» **What the exercise asks**
Find every line in the records that contains the word "This" and copy each of those lines. Case counts.

» **Data extract**
/---

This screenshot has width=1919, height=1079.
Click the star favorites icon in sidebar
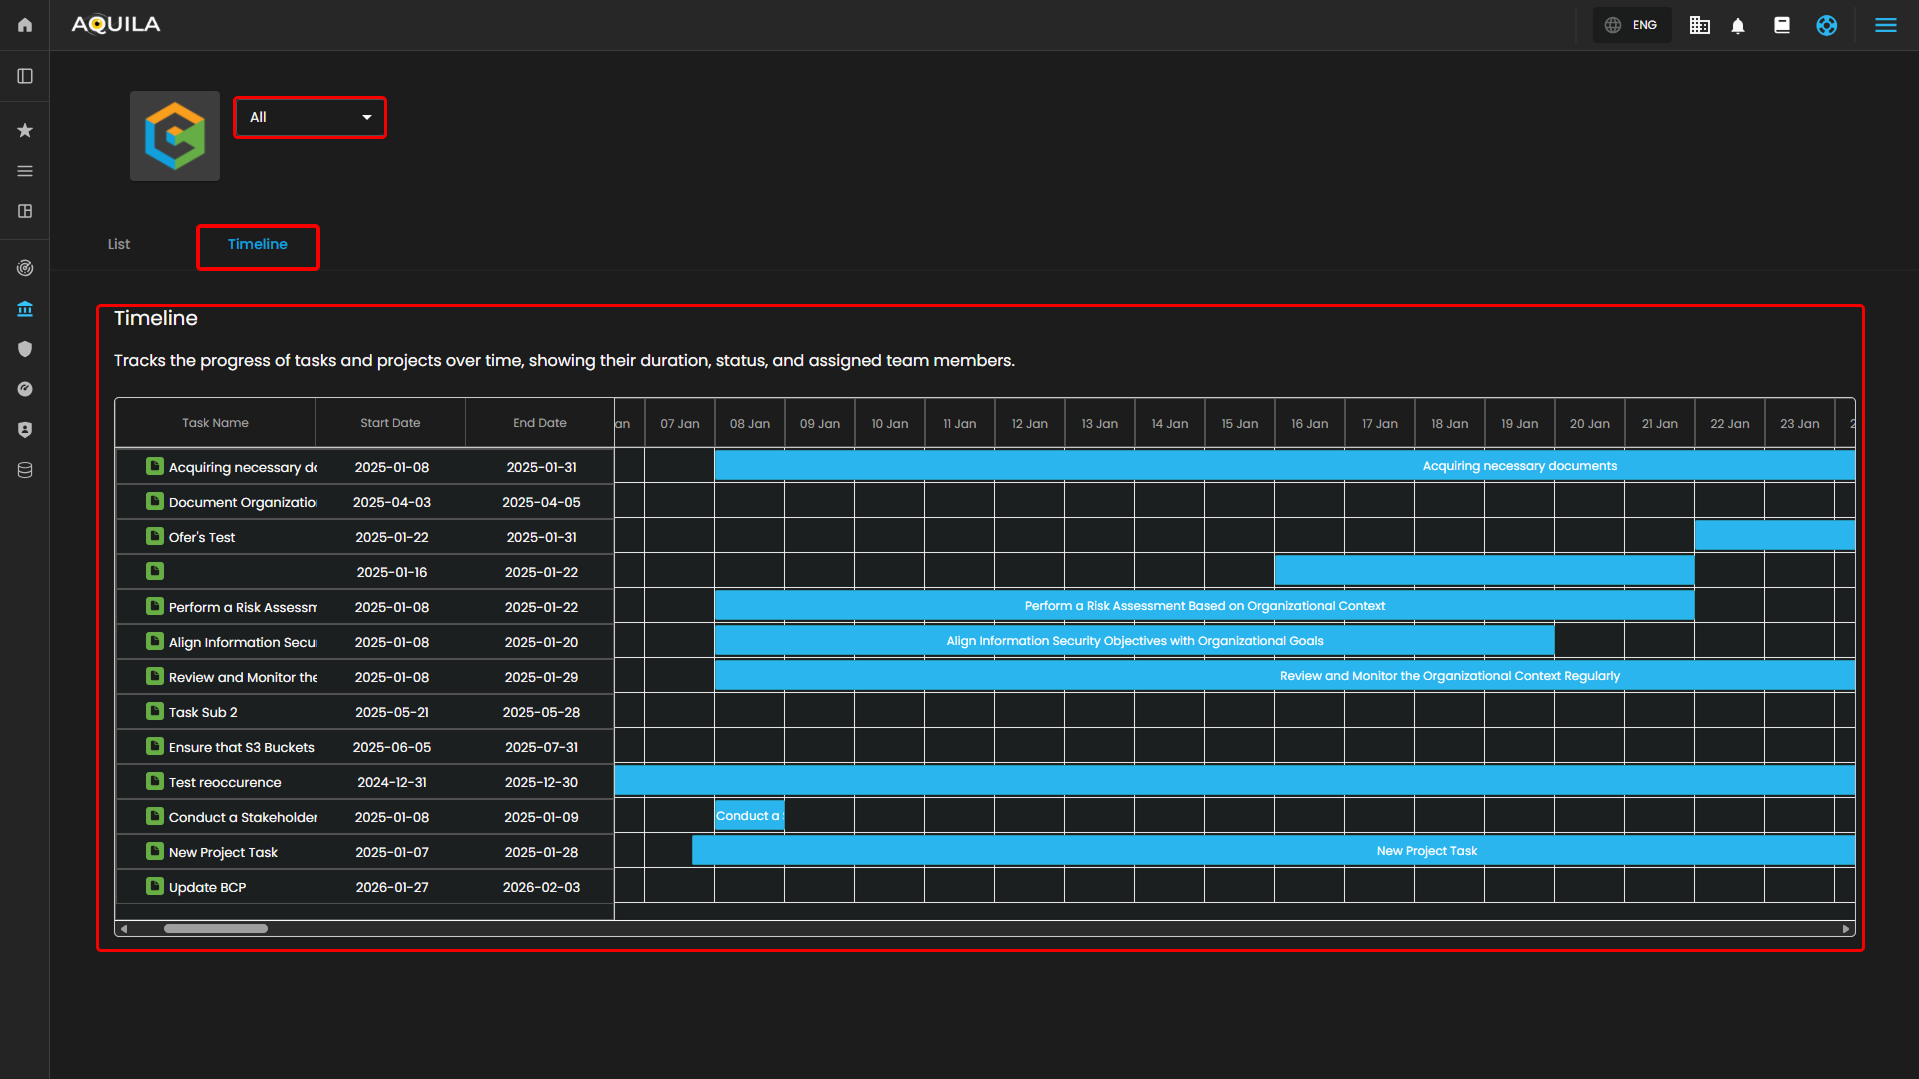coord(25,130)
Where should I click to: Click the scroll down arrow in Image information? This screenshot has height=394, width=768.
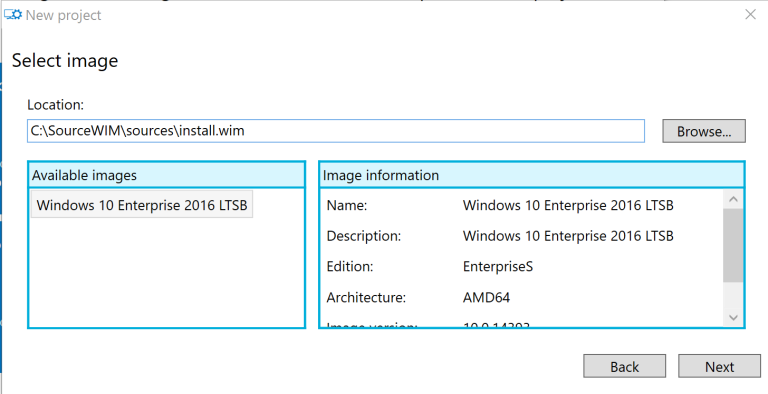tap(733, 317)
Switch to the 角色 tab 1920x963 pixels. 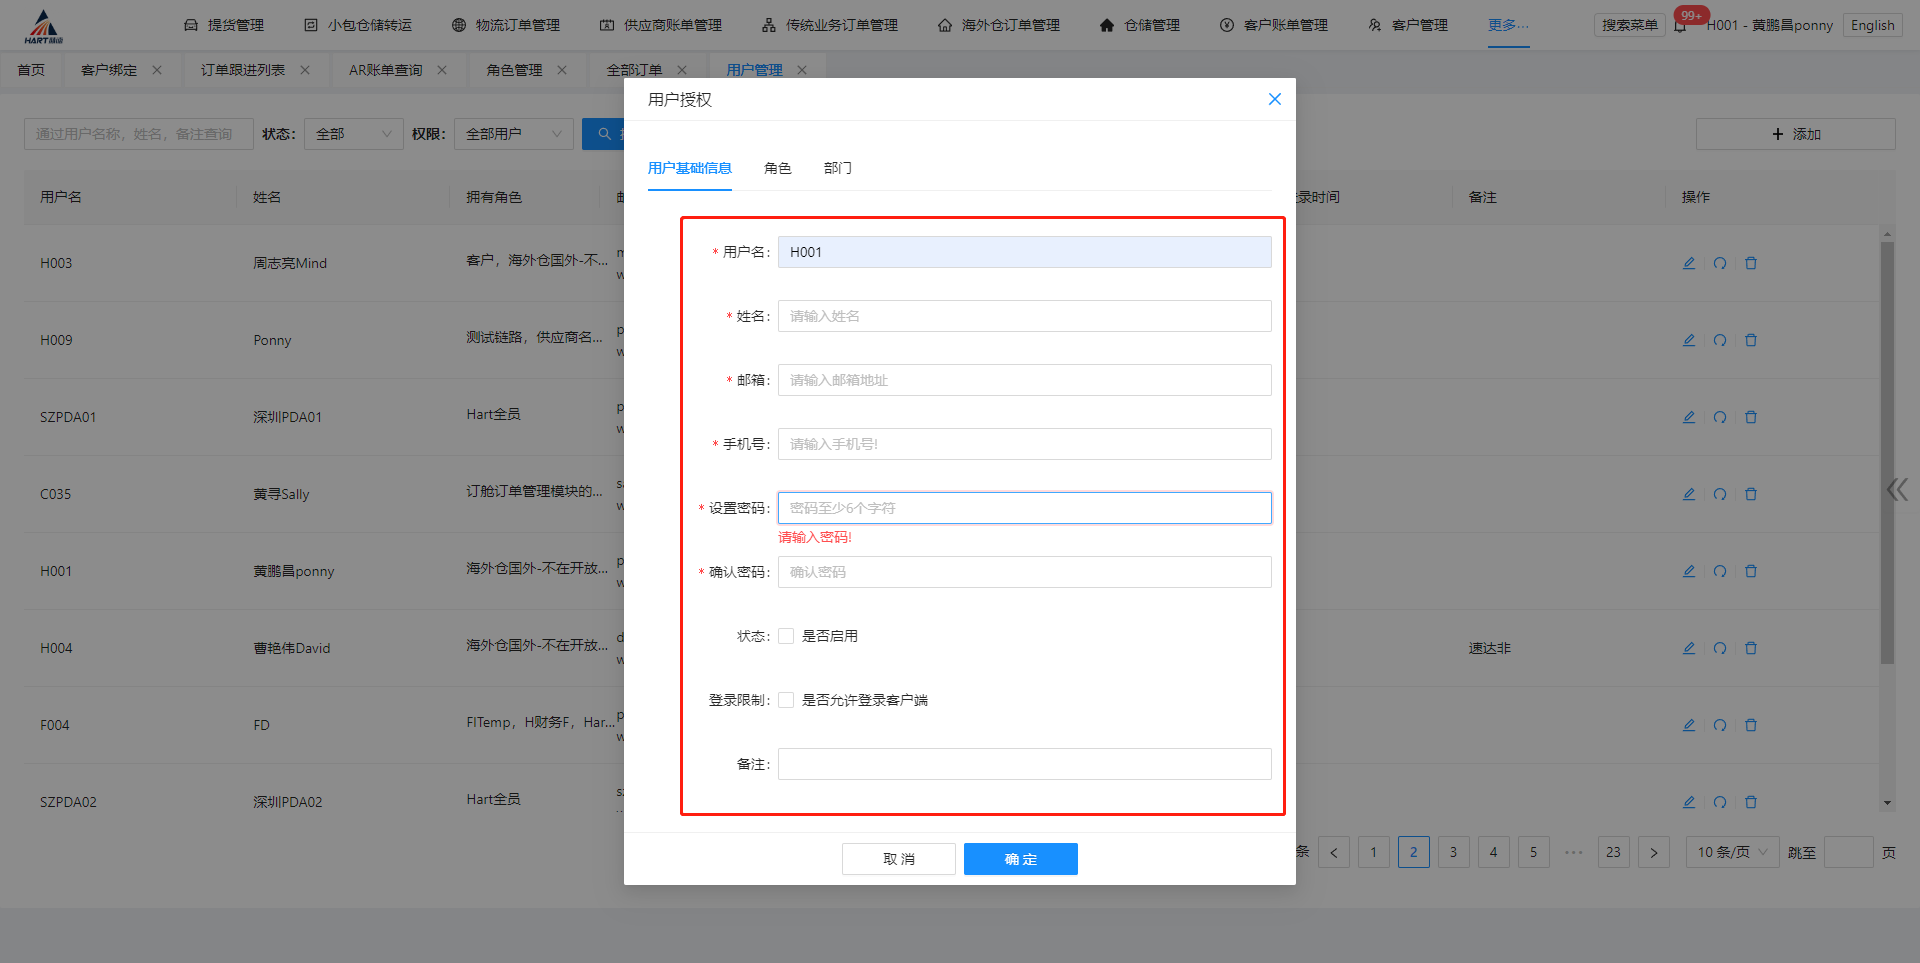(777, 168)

\---

» **Finished exercise**
This screenshot has width=1919, height=1079.
Where should I click to: Click the scroll down arrow in Image information? This screenshot has height=394, width=768.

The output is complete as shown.